На другой день утром приехал от Доманова адъютант с просьбой Д. приехать на «конференцию» в Лиенц к часу дня. П. Н. поворчал, что не дают спокойно писать, но я чуяла, что грядет что-то большое, ужасное. Такая мучительная, беспредельная тоска налегла на сердце.

Нам доложили, что подан экипаж. П. Н. меня обнял, перекрестил, взглянул мне в лицо и сказал: «Не надо грустить!»

Я улыбнулась, обняла его, перекрестила, проводила до экипажа. Когда он тронулся, П. Н. закричал мне: «Вернусь между 6–8 часами вечера». И не вернулся…

Это было в первый раз, что он, обещав, не приехал и не предупредил, что опаздает. За 45 лет в первый раз он не исполнил того, что обещал. Я поняла, что беда нагрянула…

Л. Ф. Краснова

На берегах Дравы

События, происшедшие в конце мая и в июне 1945 года в альпийской долине над Дравой, мы именуем Лиенцской трагедией и говорим о ней как о предательстве англичан. Так ли это?

Предательство — это измена союзнику, другу и так далее. Кем же являются и являлись для нас англичане, во главе со своим Черчиллем, об этом мы хорошо узнали в годы Мировой войны.

<…> Для многих и по сей день остается неясным, каким образом сумели англичане завлечь цвет казачества в столь примитивную ловушку как поездка «на конференцию»?
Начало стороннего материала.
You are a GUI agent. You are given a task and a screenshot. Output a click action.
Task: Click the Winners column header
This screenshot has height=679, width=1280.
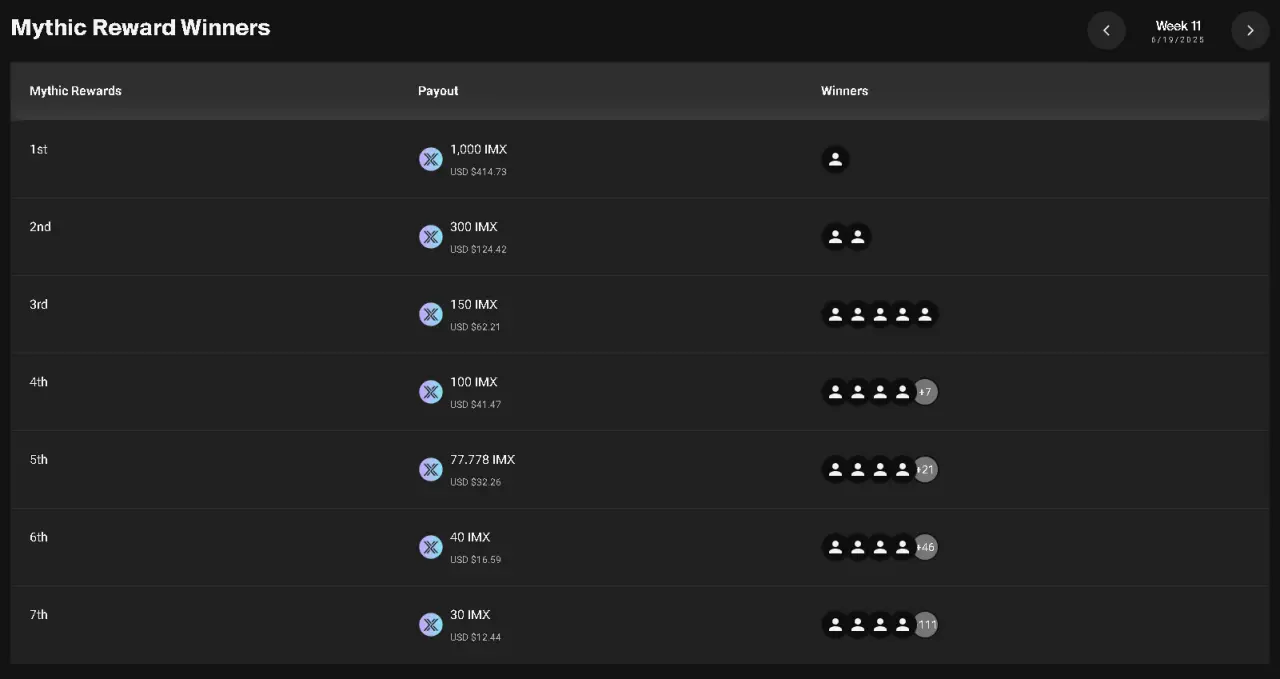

Да! Мы по своей простодушной натуре очень доверчивы — это одно. Второе — мы привыкли верить слову офицера и в нашем уме не вмещаются в одно целое понятия офицер и подлец, что, как мы видим, вполне нормально, начиная с рядового английского солдата и до самого главнокомандующего.

Эта ловушка для казачьего и горского командного состава тщательно готовилась на протяжении почти целого месяца.

И как же реагировало на это казачество? Разумеется, по-разному.

Описывать ряд отдельных мнений, высказываний и дискуссий не составит большой ценности, так как все эти мнения строились на догадках и предположениях. Они беспрерывно менялись и, конечно, ярче всего отразились, когда настал решающий момент — вызов на «конференцию».

Вот на этом коротком, в несколько часов, отрезке времени ярче всего и в более определенной форме отразилась мысль офицерства. На этом я и хочу задержать внимание и, по возможности, дать объяснение почти поголовного отъезда казачьего и горского офицерства на «конференцию».

Сообщение о приказе немедленного сбора и отъезда на «конференцию» стало мне известным немного позже, чем были оповещены все остальные, так как я с утра был у жены, которая лежала в госпитале.

Как только я был оповещен о вызове на «конференцию», я немедленно отправился к знакомым мне офицерам, но, не застав никого из них «дома» — в палатках и кибитках, отправился прямо к месту сбора, которое для нас, расположенных по другую сторону Дравы, было назначено на шоссе за Дользахом. Там, где в первые дни нашего прибытия был расположен лагерь номер 2 (комендатский). По пути я нагнал группу 6–7 офицеров, которые также запоздали, и присоединился к ним.

По пути мы говорили о внезапности вызова на «конференцию». Нам казалось все правдоподобным. Нужно заметить, что задолго еще до этого дня по Казачьему Стану, от кибитки до кибитки, прошел слух из «весьма достоверных источников», что англичане завели нас в это ущелье с целью скрыть от глаз большевиков, и что мы пробудем здесь лишь так долго, пока куда-то подойдут корабли, которые должны увезти нас на «черный» материк (в Африку) для несения караульной службы, и что наши семьи будут отправлены в Англию и т. д., и т. д. Ходили также слухи, что весь офицерский состав должен будет пройти краткосрочный курс по ознакомлению со структурой английской армии и новым английским оружием… Говорили о возникших между союзниками трениях, о том, что американское и английское посольства покинули Москву, что ясно говорило за то, что близок день неизбежного столкновения и похода против Сталина.

И ясно, что никто из нас не допускал мысли, что мы без всякого разбора можем быть переданы большевикам. Все сходились на одном, что, конечно, не исключена возможность, что нас, как и немецких офицеров, посадят за проволоку, а там прибудут советские представители и начнут выискивать преступников и виновников войны.

С такими разговорами мы дошли до указанного сборного пункта, где стояли готовые к отправке, крытые брезентом грузовые машины.